Provided data:
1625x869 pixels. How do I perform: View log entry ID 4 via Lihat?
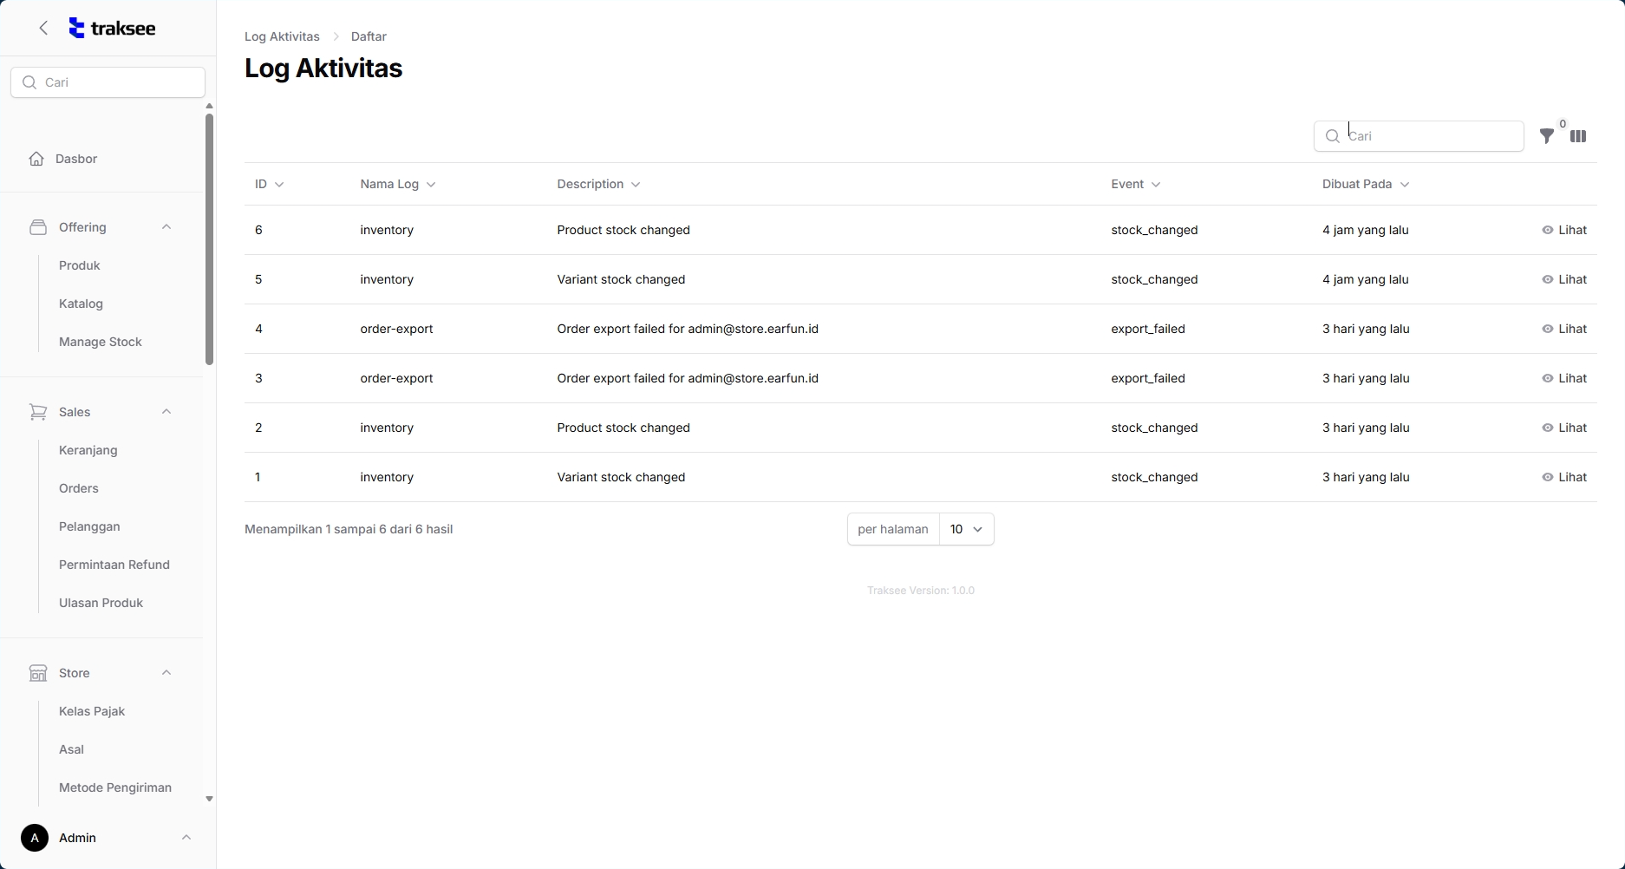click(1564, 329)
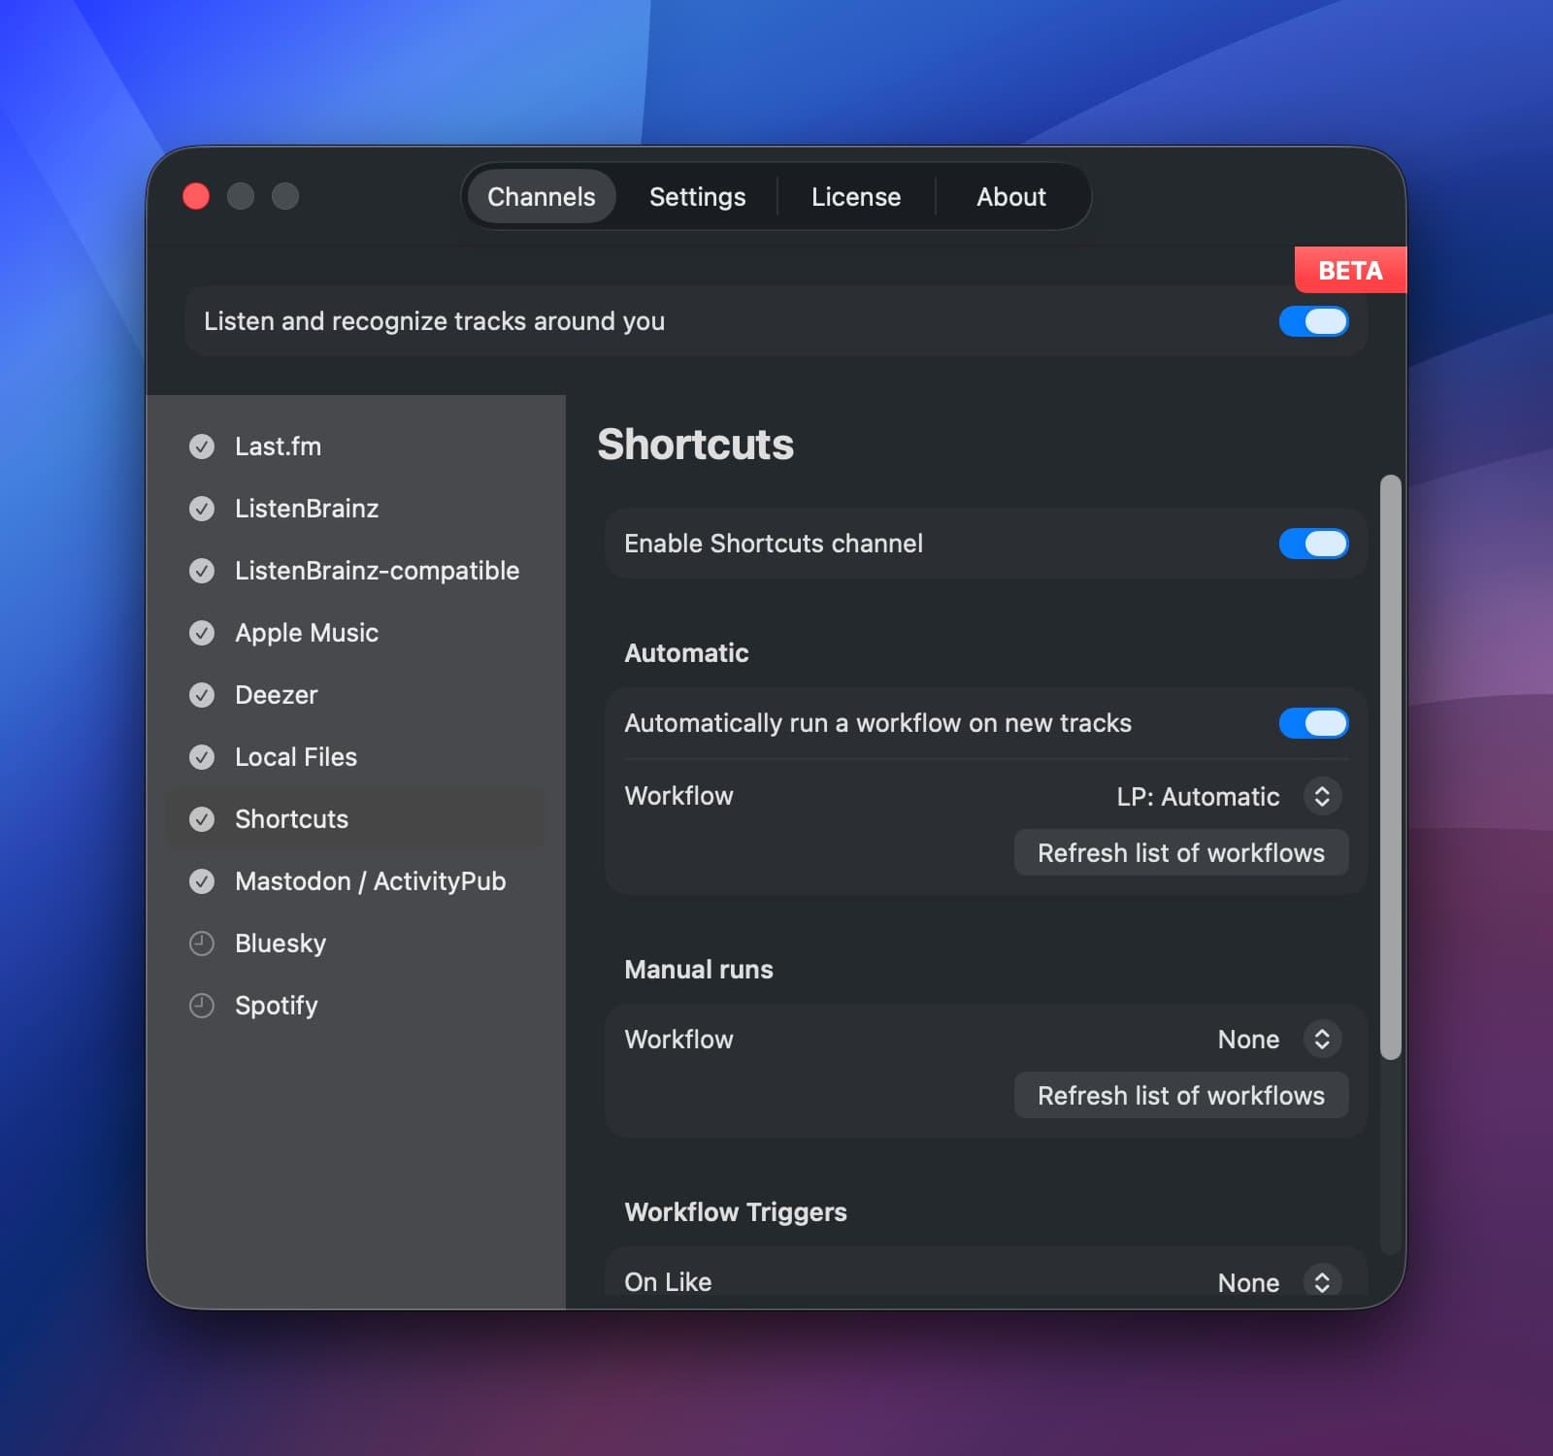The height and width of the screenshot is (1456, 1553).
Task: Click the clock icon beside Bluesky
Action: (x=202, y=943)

Exercise: Give the material above again exactly as it stands, minus any images.

Task answer:
1625x869 pixels. How do I perform: View log entry ID 4 via Lihat?
click(1564, 329)
The height and width of the screenshot is (1456, 1553).
Task: Click the clock icon beside Bluesky
Action: (x=202, y=943)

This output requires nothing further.